Air Force grad Billy Christopoulos is a goalie with the league’s Toledo Walleye. The only former Army player to make it to the NHL is forward Dan Hinote, who left the academy to play major junior hockey in Canada after the Colorado Avalanche drafted him in 1996 following his freshman season with the Cadets.
Hinote is now an assistant coach for the Nashville Predators. Army assistant coach Zach McKelvie signed with the Boston Bruins following his senior season at the academy in 2009 and played in the minor leagues after spending two years serving as an infantry officer under a different Department of Defense policy.
“It’s hard because you don’t really have your typical offseason, where most guys are in the weight room or on the ice consistently throughout the summer,” Kozlowski said. “We’re in the woods, running around with machine guns, blowing stuff up. We’re coming out of helicopters, conducting missions … Not your typical offseason.
“Then when you are in season, the academic season, playing hockey, I’m taking 24 credits and stuff like that. Trying to stay on top of my school work while also dealing with the military rigors, then, obviously, the hockey on top of it. It’s a lot to juggle. But I feel like it has helped shape me into not only a better person, but a better hockey player, too. Now that I’m at this level, the professional level, I kind of take all the things I’ve learned with me. Such as discipline and stuff like that. Try to translate that over to my day-to-day work ethic.”
The Heartlanders announced this week a “Trevin’s Tickets” promotion in which Kozlowski will donate two free tickets to local military veterans to each of the team’s home games.

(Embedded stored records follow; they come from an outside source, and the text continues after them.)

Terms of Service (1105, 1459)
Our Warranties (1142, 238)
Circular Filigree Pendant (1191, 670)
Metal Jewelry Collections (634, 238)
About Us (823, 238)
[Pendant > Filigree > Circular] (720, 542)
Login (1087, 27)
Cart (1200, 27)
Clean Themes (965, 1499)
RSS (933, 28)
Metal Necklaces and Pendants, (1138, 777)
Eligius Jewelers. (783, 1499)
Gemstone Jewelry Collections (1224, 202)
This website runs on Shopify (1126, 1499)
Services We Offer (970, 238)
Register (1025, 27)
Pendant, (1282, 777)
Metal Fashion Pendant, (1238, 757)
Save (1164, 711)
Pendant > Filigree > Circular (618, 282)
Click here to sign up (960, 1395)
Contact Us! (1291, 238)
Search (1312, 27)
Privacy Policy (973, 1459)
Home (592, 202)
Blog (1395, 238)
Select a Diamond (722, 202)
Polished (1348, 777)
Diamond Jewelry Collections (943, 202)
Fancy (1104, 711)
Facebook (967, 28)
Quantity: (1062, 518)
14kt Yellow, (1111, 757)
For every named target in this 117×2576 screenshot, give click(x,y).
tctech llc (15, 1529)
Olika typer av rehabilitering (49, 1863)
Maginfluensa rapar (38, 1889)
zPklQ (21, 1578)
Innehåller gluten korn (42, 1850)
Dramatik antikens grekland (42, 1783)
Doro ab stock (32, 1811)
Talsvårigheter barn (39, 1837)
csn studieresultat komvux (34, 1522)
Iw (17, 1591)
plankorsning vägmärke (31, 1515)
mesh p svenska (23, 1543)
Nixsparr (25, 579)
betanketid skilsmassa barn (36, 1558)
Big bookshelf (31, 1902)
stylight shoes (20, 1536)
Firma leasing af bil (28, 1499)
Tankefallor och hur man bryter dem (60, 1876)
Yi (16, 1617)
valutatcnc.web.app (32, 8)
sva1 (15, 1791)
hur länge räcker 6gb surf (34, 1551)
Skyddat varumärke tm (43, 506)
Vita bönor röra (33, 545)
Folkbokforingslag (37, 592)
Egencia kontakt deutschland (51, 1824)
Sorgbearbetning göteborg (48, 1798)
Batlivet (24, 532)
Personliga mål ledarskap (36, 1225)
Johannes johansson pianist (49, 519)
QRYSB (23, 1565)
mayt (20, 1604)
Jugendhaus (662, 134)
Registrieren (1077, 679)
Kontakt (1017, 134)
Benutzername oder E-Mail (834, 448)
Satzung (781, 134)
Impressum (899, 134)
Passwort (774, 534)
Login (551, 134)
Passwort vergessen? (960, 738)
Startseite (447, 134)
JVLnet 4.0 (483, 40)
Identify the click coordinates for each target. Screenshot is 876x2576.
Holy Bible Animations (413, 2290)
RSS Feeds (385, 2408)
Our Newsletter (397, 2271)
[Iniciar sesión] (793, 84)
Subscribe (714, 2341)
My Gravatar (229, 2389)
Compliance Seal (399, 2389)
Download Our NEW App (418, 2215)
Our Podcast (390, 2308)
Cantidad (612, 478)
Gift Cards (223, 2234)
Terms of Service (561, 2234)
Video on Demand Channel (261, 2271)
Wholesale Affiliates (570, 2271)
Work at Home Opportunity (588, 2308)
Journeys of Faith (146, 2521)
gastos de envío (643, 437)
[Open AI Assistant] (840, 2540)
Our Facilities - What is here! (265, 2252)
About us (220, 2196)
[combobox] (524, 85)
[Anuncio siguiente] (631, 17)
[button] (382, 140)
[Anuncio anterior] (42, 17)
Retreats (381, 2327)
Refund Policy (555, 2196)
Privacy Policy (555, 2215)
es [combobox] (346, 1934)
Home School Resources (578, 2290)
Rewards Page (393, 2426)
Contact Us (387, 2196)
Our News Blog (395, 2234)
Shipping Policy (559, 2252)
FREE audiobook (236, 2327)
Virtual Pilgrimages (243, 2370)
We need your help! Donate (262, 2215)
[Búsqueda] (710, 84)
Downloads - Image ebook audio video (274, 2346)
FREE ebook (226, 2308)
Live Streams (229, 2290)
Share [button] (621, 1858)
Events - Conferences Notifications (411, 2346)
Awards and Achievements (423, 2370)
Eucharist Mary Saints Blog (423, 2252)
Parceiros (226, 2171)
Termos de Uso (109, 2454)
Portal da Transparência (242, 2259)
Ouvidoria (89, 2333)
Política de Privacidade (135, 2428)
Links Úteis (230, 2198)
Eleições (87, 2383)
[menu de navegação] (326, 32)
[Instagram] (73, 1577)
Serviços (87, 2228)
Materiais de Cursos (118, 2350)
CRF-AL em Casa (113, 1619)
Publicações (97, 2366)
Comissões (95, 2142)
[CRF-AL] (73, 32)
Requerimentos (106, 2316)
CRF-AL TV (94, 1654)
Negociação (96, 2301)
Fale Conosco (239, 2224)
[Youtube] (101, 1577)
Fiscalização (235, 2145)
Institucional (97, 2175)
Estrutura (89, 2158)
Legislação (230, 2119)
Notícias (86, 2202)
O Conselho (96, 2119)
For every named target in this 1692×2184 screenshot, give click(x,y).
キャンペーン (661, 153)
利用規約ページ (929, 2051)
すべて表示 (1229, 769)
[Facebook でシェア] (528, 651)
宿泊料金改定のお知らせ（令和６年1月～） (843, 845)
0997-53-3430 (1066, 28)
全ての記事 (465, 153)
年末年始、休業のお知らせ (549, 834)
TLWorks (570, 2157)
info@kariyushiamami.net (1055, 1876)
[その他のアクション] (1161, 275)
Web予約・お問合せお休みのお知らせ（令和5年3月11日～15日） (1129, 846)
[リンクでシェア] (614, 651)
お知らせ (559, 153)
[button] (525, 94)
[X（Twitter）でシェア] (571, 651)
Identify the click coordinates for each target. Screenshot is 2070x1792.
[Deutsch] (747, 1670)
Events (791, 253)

“It’s kind of hard right now with the COVID policy, I can’t really do all that much in the community, but eventually I hope they find a way for me to just go to the VA just up the road here,” he said. “Have me spend some time with the guys at the VA. Maybe go to some recruiting stations and explain ‘Hey, this is my scenario here. Anything I can do to help, if you need me to sit down with some men and women who are interested in the service, I’ll be more than happy to do that.’ Just trying to advocate for the army. It’s a great path.”
Kozlowski comes from Santa Clarita, Calif., just south of Bakersfield, which isn’t your traditional hockey area. He said he grew up a big fan of the NHL’s Los Angeles Kings, taking up the sport as a little kid.
There just happened to be a rink five minutes from his home. It took a couple of years of playing for the goaltending thing to kick in.
“One of the goalies on my team actually got hurt,” he remembered. “He came back, wasn’t doing too good, we didn’t have a backup. Our coach just tried to scare him a little bit and say ‘Hey, who wants to play goalie today?’ My hand shot up. I ran with it and haven’t looked back since.”